You can also use the `EVALUATE` keyword in the query string directly:

```python theme={null}
metrics = model.evaluate(
    "EVALUATE PREDICT COUNT(orders.*, 0, 30, days) FOR users.user_id=1"
)
```

## Available Metrics

The metrics returned depend on the detected task type:

| Task Type                  | Supported Metrics                                                            |
| -------------------------- | ---------------------------------------------------------------------------- |
| Binary Classification      | `acc`, `precision`, `recall`, `f1`, `auroc`, `auprc`, `ap`                   |
| Multi-Class Classification | `acc`, `precision`, `recall`, `f1`, `mrr`                                    |
| Regression / Forecasting   | `mae`, `mape`, `mse`, `rmse`, `smape`, `r2`                                  |
| Temporal Link Prediction   | `map@k`, `ndcg@k`, `mrr@k`, `precision@k`, `recall@k`, `f1@k`, `hit_ratio@k` |

You can specify which metrics to compute:

```python theme={null}
metrics = model.evaluate(
    "PREDICT SUM(orders.price, 0, 30, days) FOR items.item_id=42",
    metrics=["mae", "rmse", "r2"],
)
```

## Evaluation Parameters

The `KumoRFM.evaluate()` method accepts the same parameters as `KumoRFM.predict()`, plus:

* `metrics`: A list of metric names to compute. If not specified, all applicable metrics for the task type are computed.

The `run_mode`, `anchor_time`, `num_hops`, and other parameters work identically to `KumoRFM.predict()`. See `configuration` for details on run modes.

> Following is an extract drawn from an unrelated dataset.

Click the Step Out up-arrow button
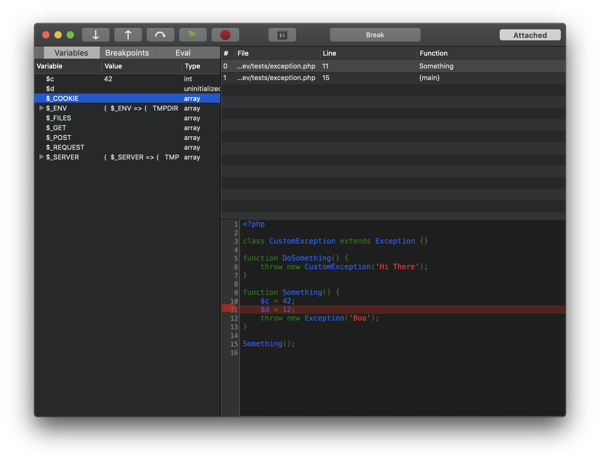 coord(128,35)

## Evaluation with TaskTable

For advanced use cases, you can construct a `TaskTable` explicitly and use \`KumoRFM.evaluate\_task()\`:

```python theme={null}
from kumoai.rfm import TaskTable

task = TaskTable(
    task_type="binary_classification",
    context_df=context_dataframe,
    pred_df=prediction_dataframe,
    entity_table_name="users",
    entity_column="user_id",
    target_column="target",
    time_column="timestamp",
)

metrics = model.evaluate_task(task)
```

This gives you full control over the train/test split and context construction.

## Interpreting Results

The evaluation returns a `pandas.DataFrame` with `metric` and `value` columns:

```python theme={null}
>>> metrics = model.evaluate(query)
>>> print(metrics)
  metric  value
0    mae   12.5
1   rmse   15.3
2     r2   0.82
```

Higher values are better for `r2`, `acc`, `auroc`, `auprc`, `ap`, `precision`, `recall`, and `f1`. Lower values are better for `mae`, `mape`, `mse`, `rmse`, `smape`.